Stimmt es, dass Waldorfschulen immer sehr große Klassen haben?

Es stimmt, dass Klassen an Waldorfschulen häufig recht groß sind. An der Freien Waldorfschule Neumünster ist das von Beginn an etwas anders gewesen. Unsere Klassen sollen nicht weniger als 28 Kinder haben und überschreiten nicht die Zahl von 32.

Denn: Ein zu kleiner Klassenverband wäre nicht im Sinne der Waldorfpädagogik. Nur eine gewisse Vielzahl unterschiedlicher Persönlichkeiten, Temperamente und Eigenschaften in einer Klasse führt dazu, dass sich über die 12-jährige Schulzeit eine soziale Gemeinschaft bildet, in der die Heranwachsenden in vielfältiger Weise voneinander lernen können.
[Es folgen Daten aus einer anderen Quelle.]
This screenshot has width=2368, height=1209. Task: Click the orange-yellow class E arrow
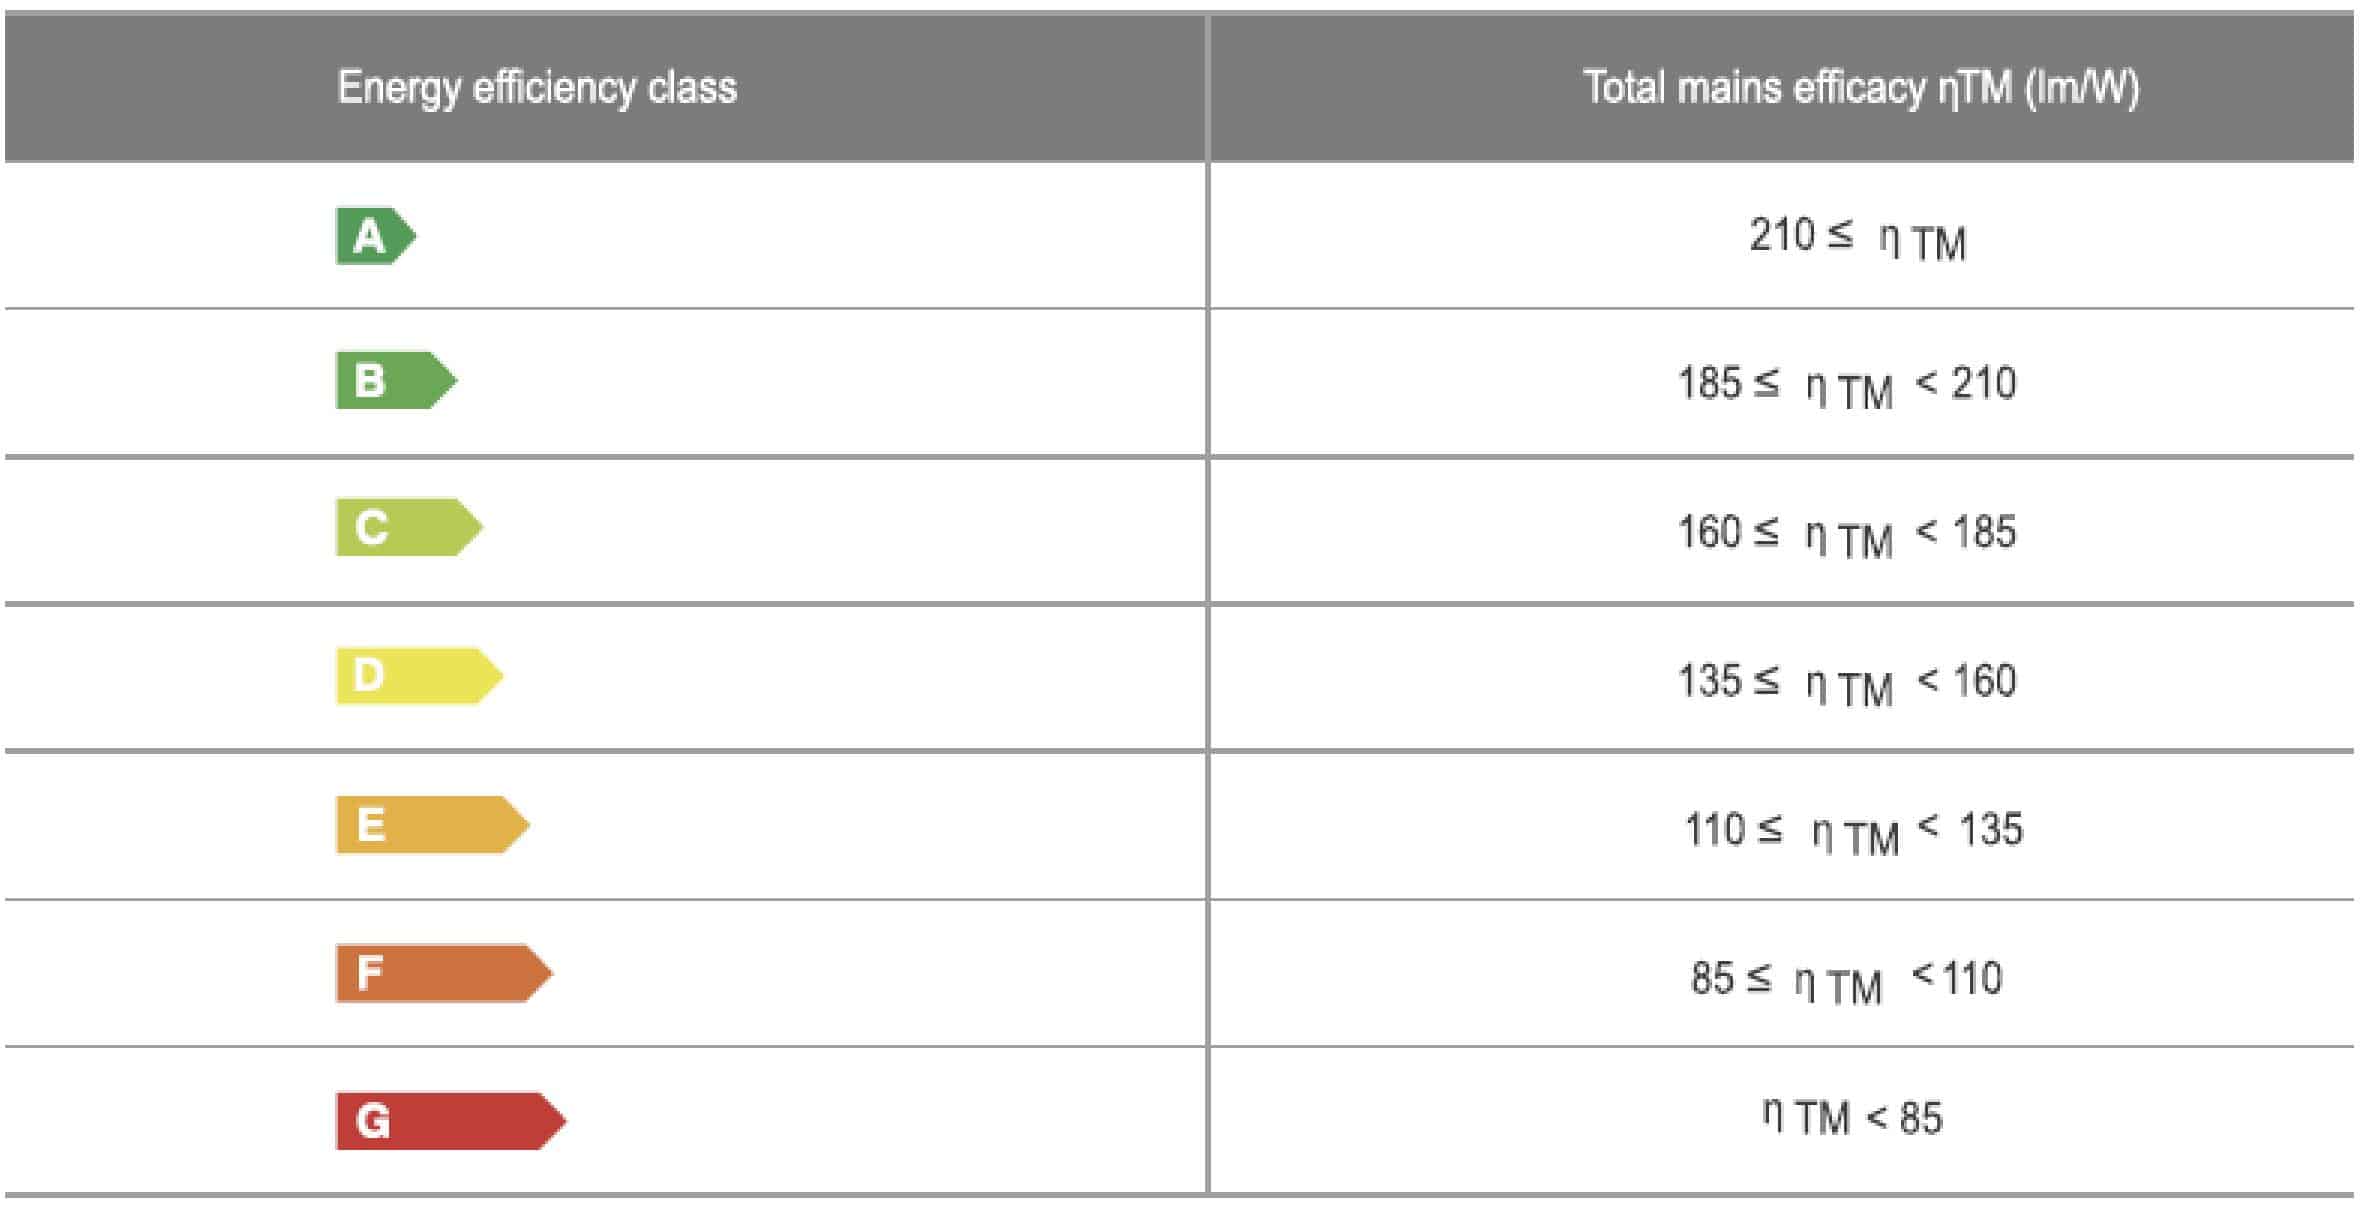(432, 825)
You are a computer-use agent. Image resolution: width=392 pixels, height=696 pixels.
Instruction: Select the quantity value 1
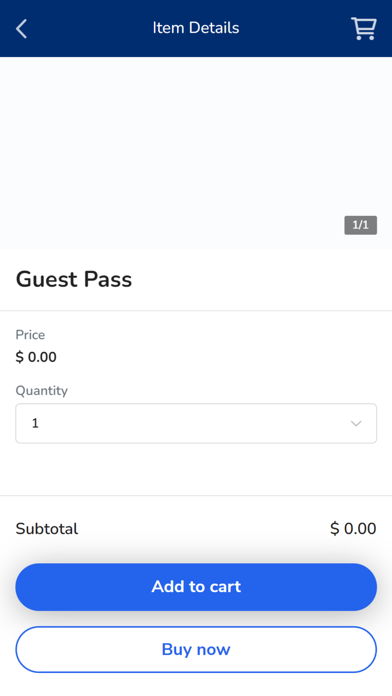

In vielen Fächern wird die Klasse auch in Gruppen unterrichtet (z.B. in Sport, Handarbeit oder Werken, manchmal auch im Sprachunterricht). Außerdem bemühen sich die Lehrer sehr darum, dass Kinder, die in einem bestimmten Fach besonders begabt sind, ihren schwächeren Klassenkameraden helfen oder angepasste Spezialaufgaben lösen müssen. Wobei die Vielfalt der Fächer und die in der Klasse vorhandene Begabungsbreite dafür sorgen, dass jedes Kind seinen Bereich findet, in dem es Stärken zeigen und Selbstbewusstsein entwickeln kann.